U.S. household debt rose slightly in the third quarter, reaching the highest level ever as record-low interest rates continue to fuel a surge in home loan borrowing among consumers with excellent credit.
Total debt increased 0.6% to $14.35 trillion from $14.27 trillion in the second quarter, the Federal Reserve Bank of New York said in a report published Tuesday. The gain was led by a surge in new mortgage loans, mostly refinancings, which reached $1.05 trillion, the second-highest in data going back to 2003 and rivaling the historic refinance boom 17 years ago.
But that opportunity hasn't been available to everyone. About 72% of home mortgages originated during the third quarter went to borrowers with credit scores above 760, the highest share ever recorded in figures dating to 2003, while less than 2% were for borrowers with scores under 620, the lowest share recorded.

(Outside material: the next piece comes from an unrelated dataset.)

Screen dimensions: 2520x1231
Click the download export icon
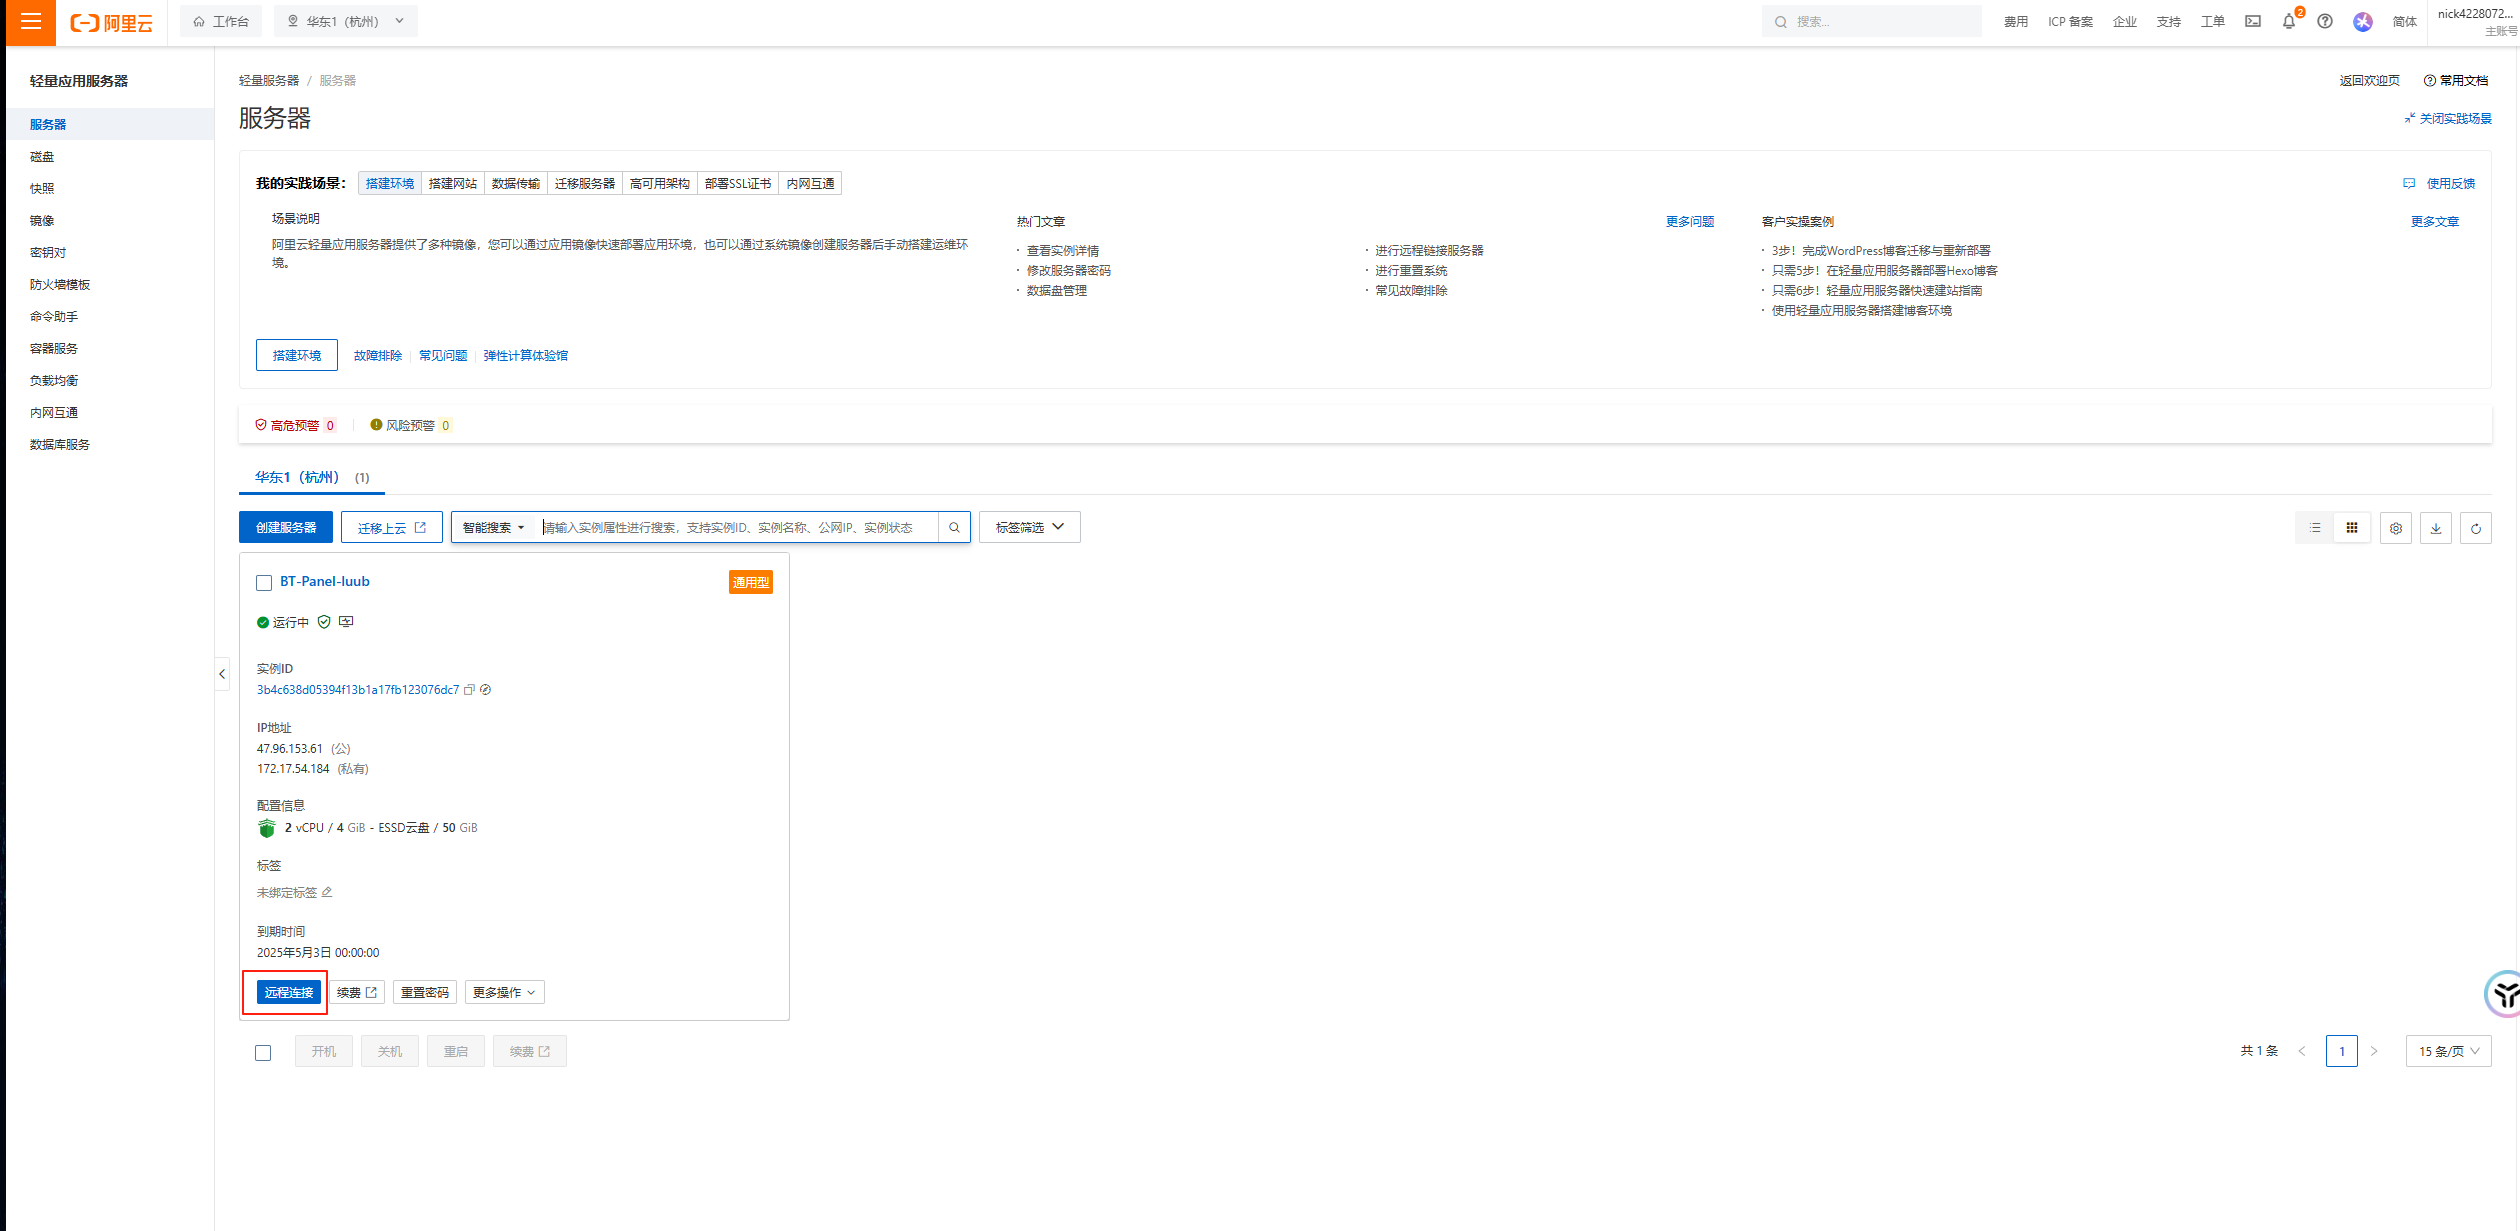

The flood in mortgage refinancings helped offset a decline in credit card debt. Balances on credit cards fell to $807 billion, the lowest since 2017, the data show. A nationwide drop in travel, and the related spending that occurs for airline tickets, hotels and other vacation musts, bears much of the blame for less spending, according to Paul Siegfried, who oversees TransUnion's credit card business. In recent years consumers typically ran up their card balances during the holiday shopping season in the fourth quarter, a trend the pandemic may interrupt.